I wrote this article to help you streamline the application creation process. I also included clean architecture, user experience, and risk management tips.

Sounds like a familiar challenge to tackle? Good. If you’re not willing to spend time on deeper research, you can follow these 5 practical steps and apply this process in your application.

1. Select the right plugin that meets your app’s requirements

Flutter has been a fast-growing framework in recent months. That means whenever you need to handle an advanced functionality, it’s good practice to start from researching the available plugins.

Even when I implement a functionality I used to build myself in the past, I do this kind of  research one more time when I start a new project.
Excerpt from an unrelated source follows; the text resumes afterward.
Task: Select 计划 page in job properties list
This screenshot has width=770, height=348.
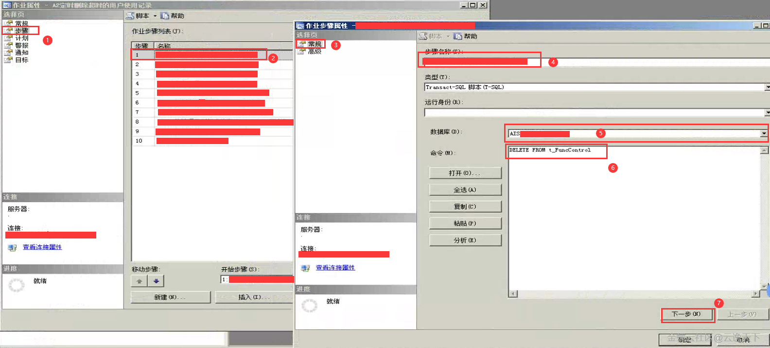Action: [x=21, y=38]
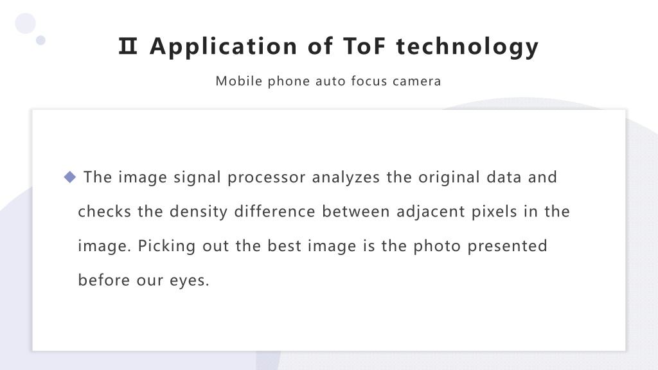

There are a couple of reasons for that:

  • There might be a newer plugin that has better performance
  • Existing tools may be improved with enhanced capabilities, or documentation that lowers the barriers to entry
  • On the other hand, existing tools may have been deprecated, or are not being actively maintained

When I did the audio players plugins research, I set clear requirements for the tool I was looking for:

  • Support for both Android and iOS (Web was not a requirement in my case)
  • Playing tracks from both offline and online media sources
  • Seamless support for the listening experience in both foreground and background

Then I followed my derisking process:

  1. I shortlisted the available plugins found at https://pub.dev/ for the “audio player” keyword.
  2. I checked its Installing and Example section. I needed to understand how quick I would be able to achieve “my first win”.
  3. I googled for Flutter community articles, or mentions, about the topic and selected plugins. It’s an additional validation of the potential solution’s maturity. It’s a plus if there is a comparable experience of using it in already released applications.
  4. I asked the Flutter community members for their experience with the audio playing functionality.
plugin-selection-process

It may sound like a long and complex activity. In fact, it may take you 2 – 4 hours to prepare a thoroughly-researched list of 2 – 3 plugins. That increases the probability that it would correctly support your functionality. Additionally, not doing the research can cost you countless hours – you may realize the tool does not fit your needs and you have to start from scratch.

The next step was to create a tiny application using the plugin, based on the “Get Started” snippet codes. We can call it a Proof of Concept (PoC) of our application.

When I was going through the plugin selection process for the first time, I selected the Assets Audio Players plugin, created by Florent Champigny. I managed to build a PoC application within one hour that met all my functionality requirements.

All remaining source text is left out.